Favourite authors – fantasy and science fiction
- Douglas Adams. I first encountered Douglas Adams’ work on the radio, which is probably where it worked best. This must have been the late 70’s I guess. I can still remember the time and place, (if not the date). The books are a joy – try the Dirk Gently series as well.
- Tolkien. Teenage fiction perhaps, but captivating stuff. Outside the LoTR and the Hobbit, pretty unreadable. I have a sneaking suspicion that the films were better than the books, but it’s been a while since I read the latter.
- C.S.Lewis. Going back even further into my childhood now, but as an eight/nine year-old I found the Narnia series entrancing and magical. The Last Battle is a travesty of epic proportion, but forgivable as long as I don’t ever have to read it to my kids!
- Eoin Colfer. The Artemis Fowl series is for late pre-teens, and is very inventive, with some nicely dark stuff in there as well. Make sure you read them in the right order!
- Terry Pratchett. DiscWorld is an as well realised a creation as any other on this list.

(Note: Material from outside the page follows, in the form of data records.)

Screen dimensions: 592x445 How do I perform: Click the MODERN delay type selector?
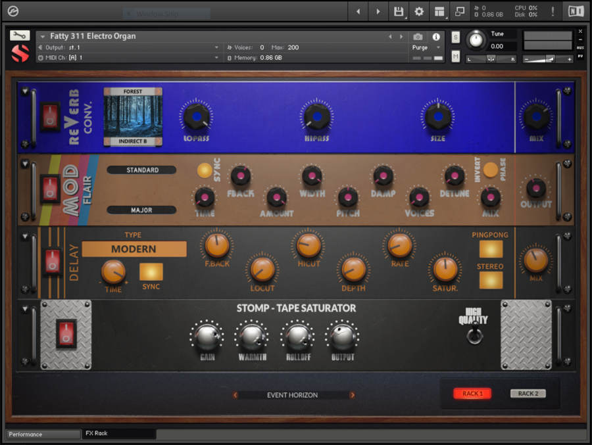point(134,249)
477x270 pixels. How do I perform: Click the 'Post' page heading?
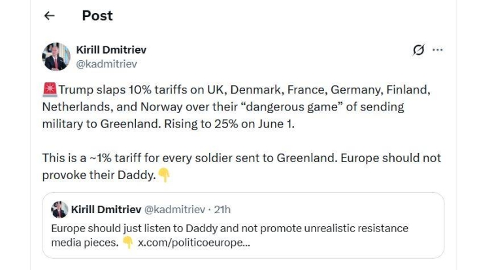click(97, 16)
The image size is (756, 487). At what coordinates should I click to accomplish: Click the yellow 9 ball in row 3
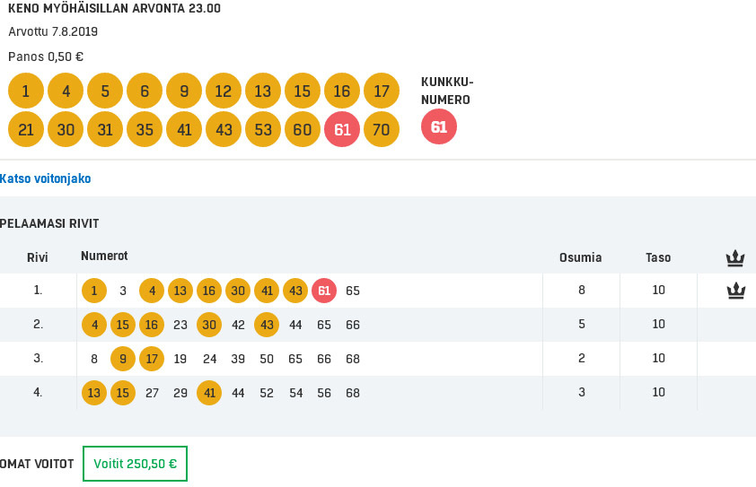pyautogui.click(x=123, y=359)
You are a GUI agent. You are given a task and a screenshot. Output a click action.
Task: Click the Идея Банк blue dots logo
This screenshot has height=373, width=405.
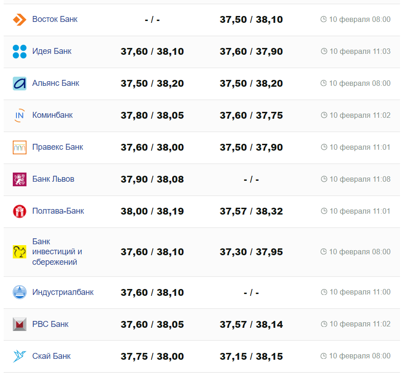20,52
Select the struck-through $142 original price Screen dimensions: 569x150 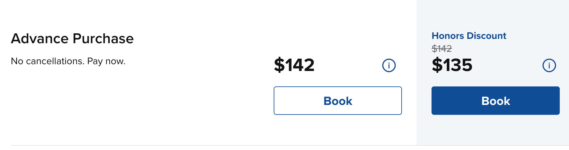point(442,48)
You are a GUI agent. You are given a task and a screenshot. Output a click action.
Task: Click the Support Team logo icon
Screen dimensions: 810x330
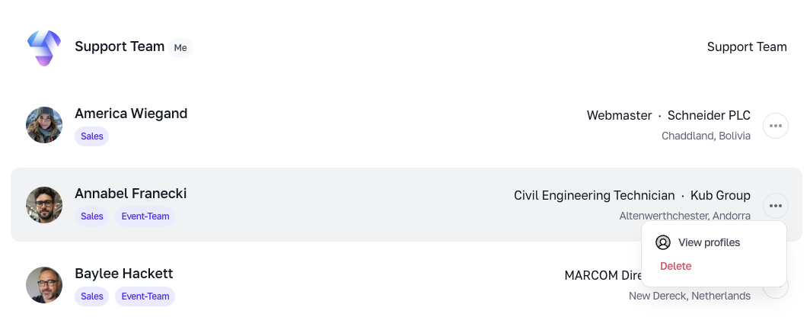[44, 47]
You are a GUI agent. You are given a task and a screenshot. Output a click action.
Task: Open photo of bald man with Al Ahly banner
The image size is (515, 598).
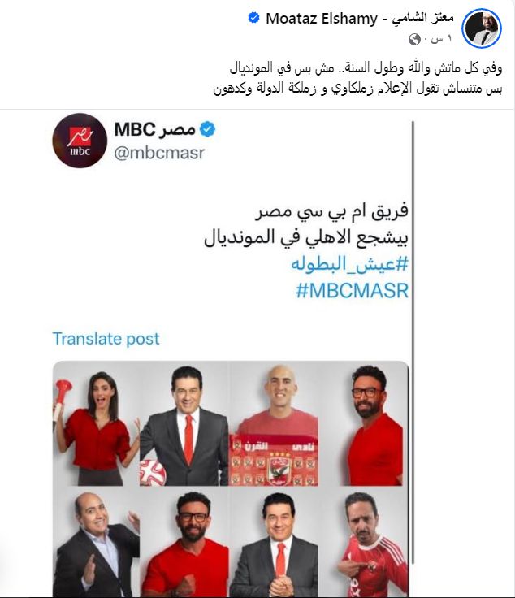(x=273, y=423)
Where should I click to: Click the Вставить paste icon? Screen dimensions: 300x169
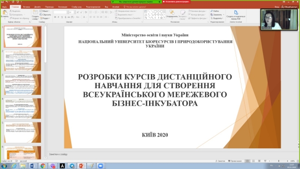tap(5, 13)
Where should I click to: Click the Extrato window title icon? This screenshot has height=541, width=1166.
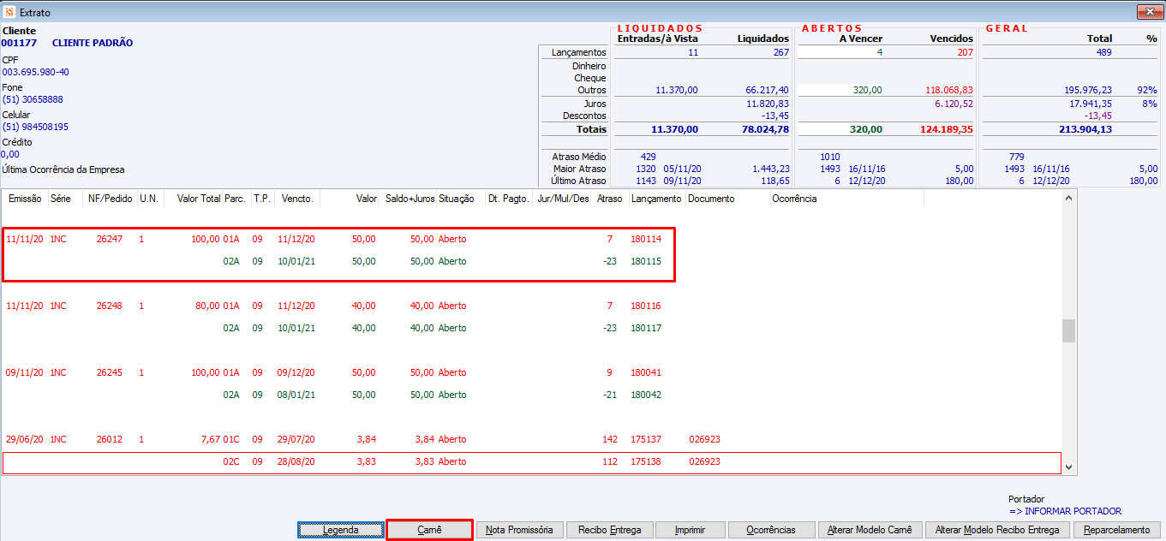pos(9,13)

- JK Rowling. What JKR does is so deceptively simple – when I first read HP and the Philosopher’s Stone I thought “I could do that” – but by the end of the series I was utterly hooked. It was great fun being part of the journey as well, and a fairly unique experience (yes, I know you can’t qualify an absolute, but you know what I mean) – no-one will ever read the Deathly Hallows again wondering if JKR would have the audacity to kill off her main character, as seemed inevitable at more than one point. No-one will ever do the midnight queue for the next instalment (unless Shades of Grey continues to sell in the way it has over the last few weeks)
- Roald Dahl. Pre-teen again – inevitably I guess given the topic. I am sure there is some adult sci-fi/fantasy out there but I just haven’t read it yet. Any recommendations? Some slightly more grown-up writers are…
- Kurt Vonnegut, for Slaughterhouse 5.
- Max Brooks – for World War Z. Zombie fiction can be very repetitive, but Brooks’ use of fractured first person statements works very effectively.
- Jasper Fforde – especially the Thursday Next books.
Just missing out – HG Wells, Jules Verne, as well as all traditional sci-fi writers such as Asimov and Clarke.